Text shown -
★ ★ ★ ★ ★ ★ ★

Our Stories

Growing Community in the New South Bronx

Banana Kelly, a LISC partner from the early days, has a storied history in the revival of the South Bronx. Today, like so many groups working in low-income places across the country, the organization uses new tactics, as well as tried and true ones, to foster community and preserve affordable housing in a vastly changed social and economic landscape.

On a sticky summer evening in the South Bronx, down a flight of concrete steps and through a narrow passageway between 928 and 924 Kelly Street, there’s a lush and tidy vegetable garden that’s humming with activity. Spread out like a green fan behind a row of newly refurbished buildings, the Kelly Street Garden’s raised beds—bursting with chard, squash, peppers and basil—share space with a greenhouse made of plastic sheeting, a barbecue grill and composting bins where Hopey Foster, who grew up and raised children and grandchildren in number 928, is dumping out her cucumber peelings.

★ ★ ★ ★ ★ ★ ★

Dataset records:

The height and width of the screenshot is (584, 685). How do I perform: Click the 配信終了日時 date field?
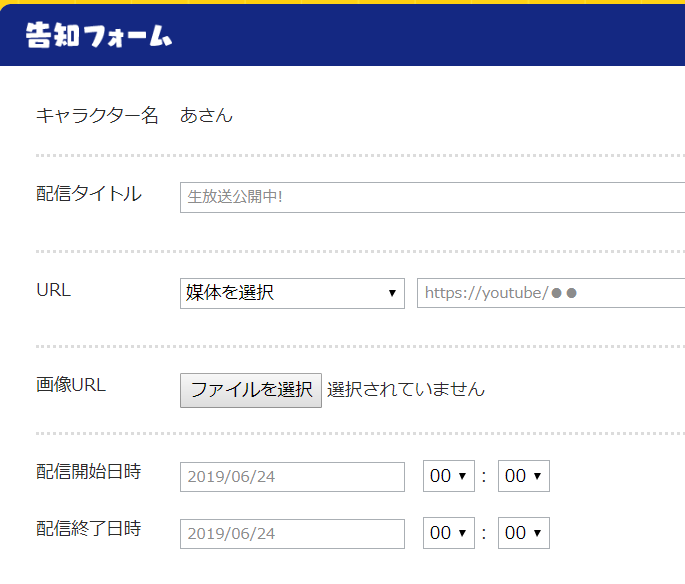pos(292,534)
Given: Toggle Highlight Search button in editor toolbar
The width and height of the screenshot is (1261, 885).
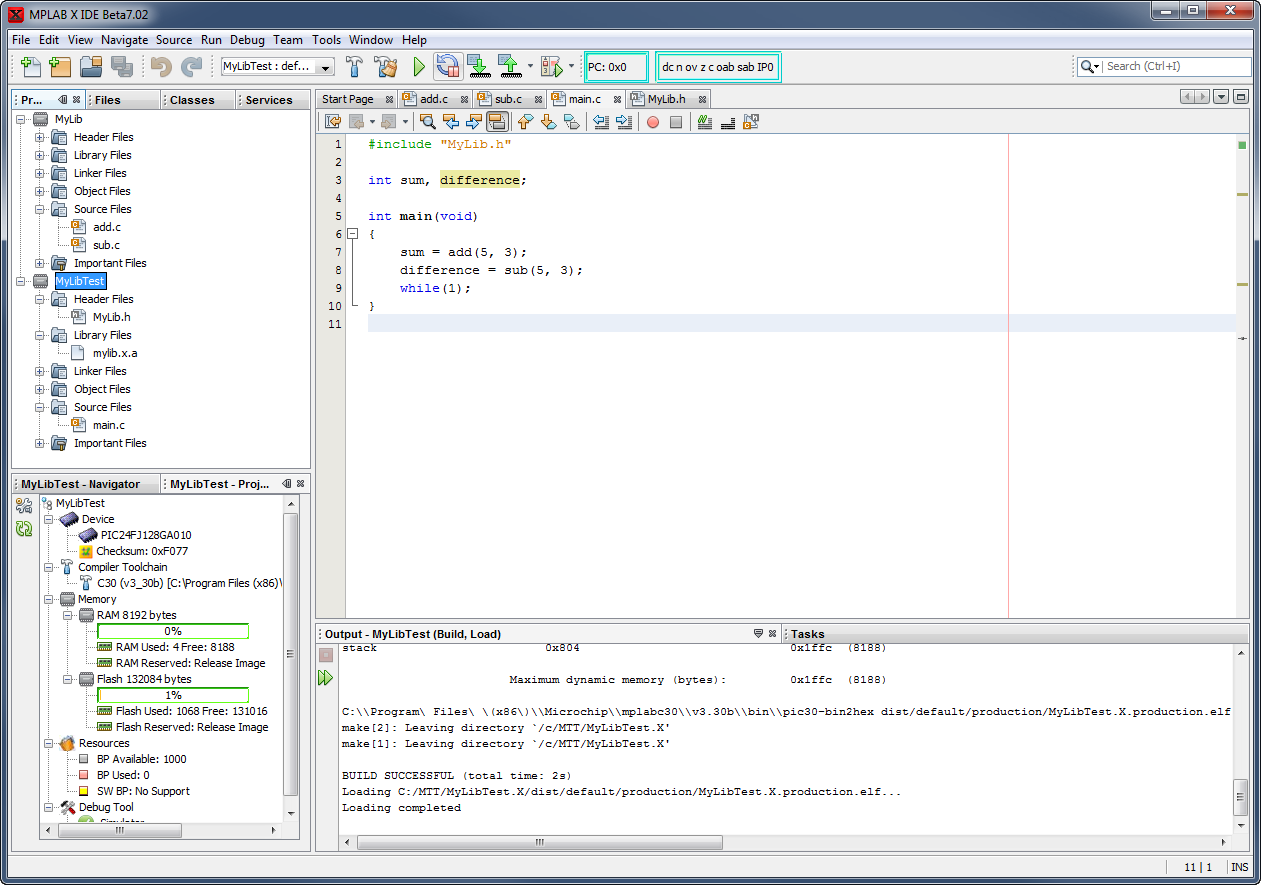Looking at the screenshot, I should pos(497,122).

★ ★ ★ ★ ★ ★ ★

Requests -
1. From the Banana Kelly story, write out the passage that begins at the words "On a sticky" and stops after the words "her cucumber peelings.".
2. Summarize the Banana Kelly story in two sentences.

Final answers -
1.
On a sticky summer evening in the South Bronx, down a flight of concrete steps and through a narrow passageway between 928 and 924 Kelly Street, there’s a lush and tidy vegetable garden that’s humming with activity. Spread out like a green fan behind a row of newly refurbished buildings, the Kelly Street Garden’s raised beds—bursting with chard, squash, peppers and basil—share space with a greenhouse made of plastic sheeting, a barbecue grill and composting bins where Hopey Foster, who grew up and raised children and grandchildren in number 928, is dumping out her cucumber peelings.

2. Banana Kelly, an early LISC partner with a storied history in the South Bronx's revival, uses new and tried-and-true tactics to foster community and preserve affordable housing in a vastly changed social and economic landscape. Behind newly refurbished buildings on Kelly Street, the Kelly Street Garden has raised beds, a greenhouse, a grill and composting bins, where Hopey Foster, who grew up in number 928, dumps out her cucumber peelings.